Completa lo siguiente:
- A) Según el texto sobre la política, ¿cuál es la primera manifestación de la decadencia?
- B) Indica si cada afirmación coincide con el texto sobre la política. Responde sí o no y cita las palabras del texto que lo deciden.
(i) Los partidos políticos se conciben como un camino intermedio entre el Estado y los habitantes.
(ii) En la época del reduccionismo hay discusión.
(iii) La sociedad termina siendo homogénea.
- C) Haz una lista de todos los grupos con distintos intereses que el texto sobre la política nombra.

Fragmento del texto:
........

Luis Fernando Álvarez

Publicado

reflexiones políticas en días santos

Por Luis Fernando Álvarez J.

lfalvarez@gmail.com

La política en sentido filosófico, como la concibieron Aristóteles, Platón, San Agustín o Tomás de Aquino, entre muchos más, es un arte que surge como expresión del espíritu. El manejo de la polis, en términos griegos, o de la ciudad, requiere de grandes virtudes propias de altos contenidos del alma. Cuando se pierde su sentido primigenio y se transforma en una simple tarea a través de la cual se muestra las parte más rastrera del ser humano, la negación de su espíritu, para hacer surgir un simple negocio de oportunidades, el manejo de la cosa pública pierde contenido y significado y se transforma en una actividad que ni siquiera alcanza el nivel de labor digna, sino de manejo despreciable que persigue intereses egoístas por fuera del altruismo que debe orientar la verdadera actividad pública.

La primera manifestación de la decadencia se refleja en la opacidad de los partidos políticos, concebidos como senderos intermedios entre el Estado y los habitantes. Cuando el pensamiento político deja de fijarse en las grandes metas sociales, para apuntar hacia intereses personales, los partidos y demás mecanismos de expresión ciudadana, pierden todo sentido. Las ideas se recortan, los matices se pierden, los criterios axiológicos que diferencian el pensamiento desaparecen y sólo queda la mecánica, el acuerdo burocrático, la práctica clientelista, el mercadeo de votos, y una opción del espíritu se remplaza por una mercancía o botín de logros inmediatos, beneficios egoístas, sin modelo de sociedad, sin visión de futuro, sin planteamientos de solidaridad.

Cuando este panorama catastrófico se acentúa, el diálogo se esfuma, la ideología desaparece, la concepción filosófica se convierte en un elemento del pasado. Es la época del reduccionismo. No hay discusión, hay imposición. No hay visión, sólo consumo electoral. No hay esperanzas, sólo logros materiales inmediatos, recortados. La sociedad pierde su articulación y aparece como una serie de grupos desarticulados. Deja de ser homogénea y se convierte en una comunidad heterogénea, desagregada; podría afirmarse que desaparece. No habrá sociedad, sino la suma de grupos con distintos intereses: accionistas, copropietarios, pacifistas, líderes sociales, iglesias. Todos con movimientos limitados y aislados.

........

Material proporcionado:

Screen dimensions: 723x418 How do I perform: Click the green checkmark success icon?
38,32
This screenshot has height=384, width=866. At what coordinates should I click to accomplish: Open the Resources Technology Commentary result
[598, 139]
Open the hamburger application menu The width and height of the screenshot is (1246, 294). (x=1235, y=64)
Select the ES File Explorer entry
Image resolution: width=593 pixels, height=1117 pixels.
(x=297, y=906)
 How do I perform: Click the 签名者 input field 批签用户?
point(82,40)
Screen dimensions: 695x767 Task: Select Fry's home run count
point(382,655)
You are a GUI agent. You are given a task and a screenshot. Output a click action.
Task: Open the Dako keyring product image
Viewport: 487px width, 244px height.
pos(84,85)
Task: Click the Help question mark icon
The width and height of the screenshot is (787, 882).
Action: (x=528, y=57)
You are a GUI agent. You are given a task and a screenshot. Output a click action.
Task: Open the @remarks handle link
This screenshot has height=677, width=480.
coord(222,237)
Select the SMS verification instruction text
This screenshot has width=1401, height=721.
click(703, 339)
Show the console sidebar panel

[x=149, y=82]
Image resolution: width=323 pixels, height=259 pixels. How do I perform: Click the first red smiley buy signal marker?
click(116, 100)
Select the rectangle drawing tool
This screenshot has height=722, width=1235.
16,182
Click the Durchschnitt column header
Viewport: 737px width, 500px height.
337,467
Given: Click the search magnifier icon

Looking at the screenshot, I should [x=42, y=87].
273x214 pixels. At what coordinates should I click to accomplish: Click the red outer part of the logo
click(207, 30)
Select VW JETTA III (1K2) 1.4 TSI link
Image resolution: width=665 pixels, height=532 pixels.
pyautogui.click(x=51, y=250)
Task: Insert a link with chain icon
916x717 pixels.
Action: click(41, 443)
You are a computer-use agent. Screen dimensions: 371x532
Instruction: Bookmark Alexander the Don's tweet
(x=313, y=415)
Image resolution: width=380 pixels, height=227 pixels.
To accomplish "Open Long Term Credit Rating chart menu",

........

Resultados:
- A) La opacidad de los partidos políticos.

- B)
(i) Sí: "concebidos como senderos intermedios entre el Estado y los habitantes".
(ii) No: "No hay discusión, hay imposición."
(iii) No: "Deja de ser homogénea y se convierte en una comunidad heterogénea, desagregada".

- C)
- accionistas
- copropietarios
- pacifistas
- líderes sociales
- iglesias